August 21, 2011

A warm feedback from Sigcomm

The SIGCOMM conference just finished two days ago. Papers, slides, and the video of the talks are online for free. As could be expected, there is no comparison to my experience at ICC. Despite video recording prevented presenters to move on the stage, the talks were excellent: long enough, well prepared, and in a perfect english. For every talk, many questions immediately raised and people actually debate during the coffee break and social events. In brief, Sigcomm is a conference that is worth the price (registration and travel). A series of remarks below:
  • a Sigcomm paper should present "novel results firmly substantiated by experimentation, simulation or analysis." My understanding is that "substantiating ideas" now prevails, and that the novelty has become debatable. Some ideas, which are remarkably substantiated, do not open enough perspectives. For example, deploying wireless antenna on top of data-center racks is a cool idea, but I would not include it in my list of major scientific breakthroughs. Sigcomm program committees are expected to prefer papers that are "exciting but flawed" to the "correct but boring" ones, yet exciting is not always synonyms of inspiring. In this vein, the program includes three papers related to bit-torrent. Come on, we are in 2011! How many scientists are still interested in such an overwhelmingly addressed research area?

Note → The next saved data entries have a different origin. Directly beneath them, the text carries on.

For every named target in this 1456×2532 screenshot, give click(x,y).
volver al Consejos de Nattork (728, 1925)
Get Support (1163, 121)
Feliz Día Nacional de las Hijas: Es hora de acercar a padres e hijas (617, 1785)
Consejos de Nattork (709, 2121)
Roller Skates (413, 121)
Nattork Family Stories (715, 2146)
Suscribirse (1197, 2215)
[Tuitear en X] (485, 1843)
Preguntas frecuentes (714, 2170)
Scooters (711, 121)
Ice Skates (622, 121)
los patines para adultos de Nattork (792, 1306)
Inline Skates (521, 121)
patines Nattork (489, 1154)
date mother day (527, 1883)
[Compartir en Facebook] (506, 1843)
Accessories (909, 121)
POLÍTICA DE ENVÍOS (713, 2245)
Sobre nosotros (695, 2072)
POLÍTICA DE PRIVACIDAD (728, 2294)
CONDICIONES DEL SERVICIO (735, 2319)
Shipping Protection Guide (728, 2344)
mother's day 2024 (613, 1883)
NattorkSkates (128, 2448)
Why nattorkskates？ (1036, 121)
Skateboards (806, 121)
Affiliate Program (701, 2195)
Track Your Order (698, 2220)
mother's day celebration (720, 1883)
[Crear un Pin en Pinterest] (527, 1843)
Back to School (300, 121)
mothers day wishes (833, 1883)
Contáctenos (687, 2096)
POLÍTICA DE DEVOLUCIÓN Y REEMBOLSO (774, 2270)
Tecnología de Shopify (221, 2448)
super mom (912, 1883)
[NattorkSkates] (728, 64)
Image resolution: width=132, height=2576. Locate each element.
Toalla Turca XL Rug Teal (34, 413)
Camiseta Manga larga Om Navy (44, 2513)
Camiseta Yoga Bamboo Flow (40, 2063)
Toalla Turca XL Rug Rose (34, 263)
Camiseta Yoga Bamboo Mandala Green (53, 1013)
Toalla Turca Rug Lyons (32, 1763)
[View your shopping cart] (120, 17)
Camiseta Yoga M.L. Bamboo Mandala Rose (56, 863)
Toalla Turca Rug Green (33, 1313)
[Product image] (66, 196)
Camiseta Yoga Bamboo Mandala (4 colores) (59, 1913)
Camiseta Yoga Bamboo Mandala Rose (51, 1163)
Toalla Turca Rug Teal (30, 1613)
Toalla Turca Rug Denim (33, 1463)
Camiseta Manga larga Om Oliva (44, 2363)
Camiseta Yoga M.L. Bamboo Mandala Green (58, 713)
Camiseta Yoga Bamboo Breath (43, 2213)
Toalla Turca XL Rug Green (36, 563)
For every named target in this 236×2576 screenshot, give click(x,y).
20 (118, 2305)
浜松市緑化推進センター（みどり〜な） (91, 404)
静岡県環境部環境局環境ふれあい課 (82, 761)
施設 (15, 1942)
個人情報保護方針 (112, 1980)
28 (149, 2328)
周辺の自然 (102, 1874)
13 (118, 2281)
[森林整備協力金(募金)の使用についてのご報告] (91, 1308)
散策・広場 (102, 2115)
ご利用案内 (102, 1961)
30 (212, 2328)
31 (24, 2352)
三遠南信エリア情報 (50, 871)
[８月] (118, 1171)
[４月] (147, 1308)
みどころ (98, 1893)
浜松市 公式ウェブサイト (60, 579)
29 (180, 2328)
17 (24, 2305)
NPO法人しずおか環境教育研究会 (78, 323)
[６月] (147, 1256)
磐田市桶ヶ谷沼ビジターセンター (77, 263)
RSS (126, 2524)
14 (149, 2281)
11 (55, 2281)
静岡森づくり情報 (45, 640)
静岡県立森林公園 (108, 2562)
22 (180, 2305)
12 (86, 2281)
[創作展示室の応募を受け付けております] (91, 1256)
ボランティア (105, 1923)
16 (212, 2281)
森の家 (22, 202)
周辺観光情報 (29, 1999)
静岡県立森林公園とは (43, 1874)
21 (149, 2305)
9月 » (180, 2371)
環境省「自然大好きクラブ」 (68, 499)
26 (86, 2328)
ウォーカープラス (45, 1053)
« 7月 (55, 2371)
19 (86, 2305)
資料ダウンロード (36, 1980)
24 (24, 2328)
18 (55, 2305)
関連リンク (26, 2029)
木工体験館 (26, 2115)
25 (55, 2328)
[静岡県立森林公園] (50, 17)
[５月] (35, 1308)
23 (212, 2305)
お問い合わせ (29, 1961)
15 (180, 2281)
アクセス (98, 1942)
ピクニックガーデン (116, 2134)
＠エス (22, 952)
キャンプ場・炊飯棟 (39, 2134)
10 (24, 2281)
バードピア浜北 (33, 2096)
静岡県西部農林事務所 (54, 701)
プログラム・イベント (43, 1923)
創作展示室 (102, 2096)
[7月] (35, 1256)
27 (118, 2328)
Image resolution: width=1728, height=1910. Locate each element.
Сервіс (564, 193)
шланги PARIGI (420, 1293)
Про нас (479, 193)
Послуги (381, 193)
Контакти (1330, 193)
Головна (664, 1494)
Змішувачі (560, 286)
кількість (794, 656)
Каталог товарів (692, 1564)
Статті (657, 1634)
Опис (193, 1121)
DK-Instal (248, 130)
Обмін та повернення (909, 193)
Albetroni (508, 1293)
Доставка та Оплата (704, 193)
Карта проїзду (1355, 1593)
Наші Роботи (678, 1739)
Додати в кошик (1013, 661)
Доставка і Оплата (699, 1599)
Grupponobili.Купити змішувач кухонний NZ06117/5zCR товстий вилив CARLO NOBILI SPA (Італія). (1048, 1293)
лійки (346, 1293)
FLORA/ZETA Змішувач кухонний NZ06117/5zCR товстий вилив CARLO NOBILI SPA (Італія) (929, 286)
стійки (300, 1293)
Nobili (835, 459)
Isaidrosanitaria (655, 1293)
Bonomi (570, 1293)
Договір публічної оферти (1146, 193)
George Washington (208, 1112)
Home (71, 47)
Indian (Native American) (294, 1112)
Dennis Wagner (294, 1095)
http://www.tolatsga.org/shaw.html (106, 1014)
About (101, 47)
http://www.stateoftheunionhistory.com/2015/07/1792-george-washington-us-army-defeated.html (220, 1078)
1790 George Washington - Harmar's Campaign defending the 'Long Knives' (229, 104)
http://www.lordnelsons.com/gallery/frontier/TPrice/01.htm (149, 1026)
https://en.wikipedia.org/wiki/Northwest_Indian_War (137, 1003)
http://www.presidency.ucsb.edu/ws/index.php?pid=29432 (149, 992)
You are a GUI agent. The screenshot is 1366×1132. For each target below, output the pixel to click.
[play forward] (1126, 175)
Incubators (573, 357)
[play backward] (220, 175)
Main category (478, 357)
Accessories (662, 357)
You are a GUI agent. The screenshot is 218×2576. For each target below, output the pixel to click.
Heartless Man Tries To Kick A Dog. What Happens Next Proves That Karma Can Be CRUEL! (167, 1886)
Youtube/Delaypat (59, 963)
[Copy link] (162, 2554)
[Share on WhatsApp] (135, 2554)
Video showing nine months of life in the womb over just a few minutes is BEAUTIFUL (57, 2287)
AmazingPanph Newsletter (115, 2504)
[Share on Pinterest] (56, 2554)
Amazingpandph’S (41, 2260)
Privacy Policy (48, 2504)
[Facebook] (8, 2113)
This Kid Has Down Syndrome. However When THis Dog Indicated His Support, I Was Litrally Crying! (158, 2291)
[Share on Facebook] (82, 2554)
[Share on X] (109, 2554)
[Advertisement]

  • Europe is back, with six papers. I already mentioned that EU-funded FP7 STREP projects match the characteristics of a competitive Sigcomm paper. This year's program demonstrate the benefits of writing Sigcomm-compatible FP7 project deliverables as all accepted European papers are (sometimes partially) funded by FP7 framework. Such fundings give the opportunity to evaluate a well-identified idea though large-scale deployment. The twenty-six other papers come from prestigious american institutions, which are probably the only places that combine a unique skill in the Art of Writing academic papers and the capacity to substantiate any idea with a bunch of outstanding experimentations.
  • I am not really into measurements, and I will undoubtedly not be. That's probably why I struggle to identify the scientific point behind the six papers that deal with measurement in the program. Indeed, it seems that the main contribution is the result of the measure, not the way these measures have been obtained. They do not present a novel super-approach to make a brand new measurement set. Rather, the idea is that these measures provide key insights of the behavior of a particular application. I agree, but does it deserve a 14-pages LaTeX-written paper? Measurement papers would probably better fit with an infographics (like this one), wouldn't they?
  • I enjoyed some presentations, especially the controversial model that explains the evolution of protocol adoptions, the scheduling of network flows in data-centers, the synchronization of multiple distant data-centers, and the reduction of redundant data transfer.